Powershell Set-Content encoding


part of the script looks like this:

$template = Get-Content "./template/temaplate.htm" -raw
$html = $template.Replace('{{imie}}', $imie).Replace('{{nazwisko}}', $nazwisko).Replace('{{stanowisko}}', $stanowisko).Replace('{{mobile}}', $mobile).Replace('{{kapital}}', $kapital).Replace('{{telefon}}', $telefon)
Set-Content -Encoding UTF8 "output/podpis.htm" -Value $html

temaplate.htm has for example word "Sąd" or "Wrocław" but after running Set-Content all polish special characters are lost "SÄ…d", "WrocĹ‚aw" i dont really understand why. the template also have set

<meta charset="UTF-8">

Solution

  • Your symptom implies:

    • Your file is UTF-8-encoded but doesn't have a BOM.

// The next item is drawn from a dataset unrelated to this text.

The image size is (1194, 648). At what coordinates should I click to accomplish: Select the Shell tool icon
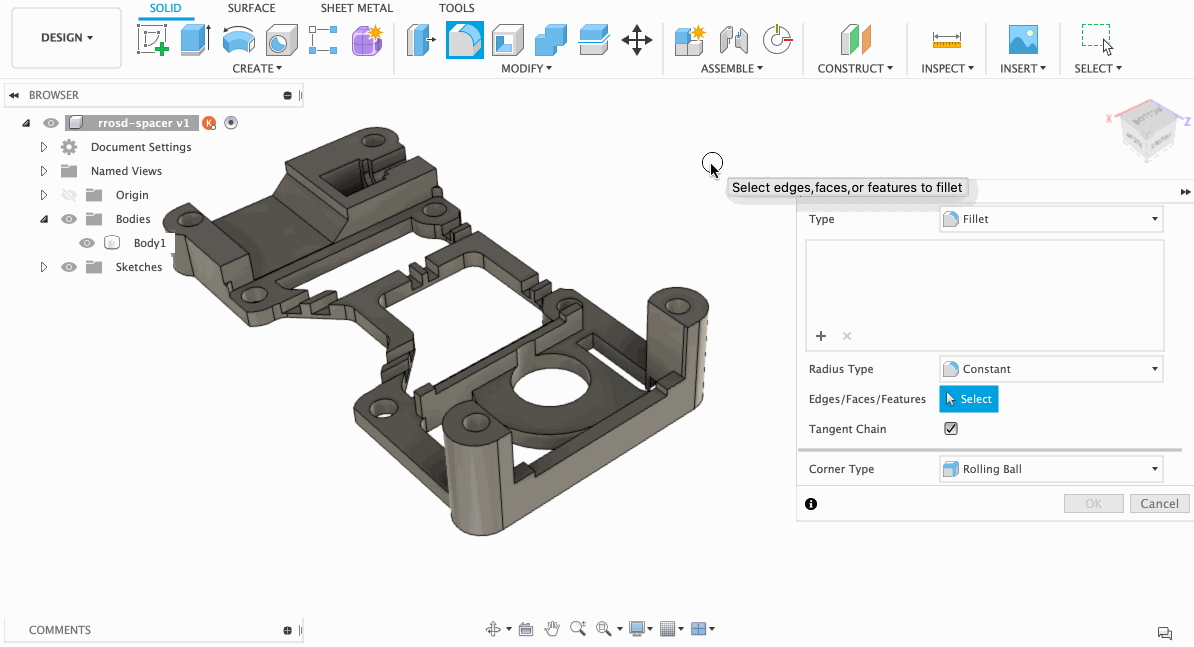tap(508, 40)
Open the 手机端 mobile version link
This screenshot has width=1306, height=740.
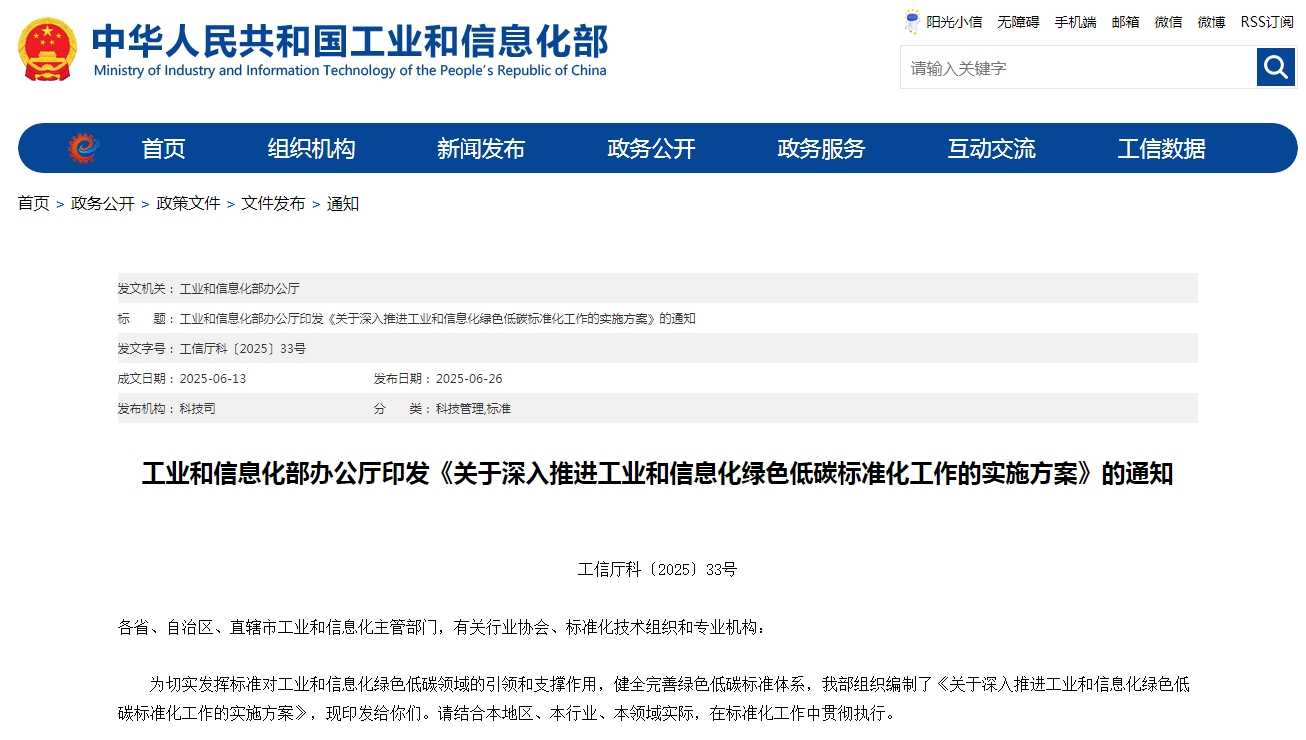tap(1075, 21)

    • You're using Windows PowerShell, where Get-Content defaults to the system's active ANSI code page, and therefore misinterprets your file:[1]

      • Note that Get-Content does not try to interpret the content of the file, and therefore the presence of <meta charset="UTF-8"> inside it is irrelevant.
        All that matters is whether the file starts with a Unicode BOM (which unequivocally identifies the character encoding) or not (in which case an encoding must be assumed).

      • Using -Encoding utf8 only with Set-Content is then too late, because the misinterpretation has already happened.

    Note that you would not have this problem in PowerShell (Core) 7+, which consistently defaults to (BOM-less) UTF-8.


    Therefore, use -Encoding utf8 also in your Get-Content call:

    $template = Get-Content -Encoding UTF8 "./template/temaplate.htm" -Raw
    # ...
    Set-Content -Encoding UTF8 "output/podpis.htm" -Value $html
    

    Caveat:

    • In Windows PowerShell, Set-Content -Encoding UTF8 invariably creates a UTF-8 file with BOM. If that is undesired, use New-Item as a workaround:
    # Creates a BOM-less UTF-8 file even in Windows PowerShell.
    New-Item -Force "output/podpis.htm" -Value $html
    

    (Again, in PowerShell (Core) 7+ you wouldn't have that problem: all cmdlets there create BOM-less UTF-8 files by default; -Encoding utf8bom is needed to explicitly request a BOM.)

    See this answer for additional information.


    [1] Specifically, each byte in a multi-byte UTF-8 encoding sequence representing a single non-ASCII-range character is misinterpreted as its own character, namely a character from the ANSI character set. You can reproduce this as follows, assuming that Windows-1252 is the active ANSI code page: [Text.Encoding]::GetEncoding(1252).GetString([Text.Encoding]::UTF8.GetBytes('ą')) - this yields Ä…, i.e. two (different) characters, as in your question.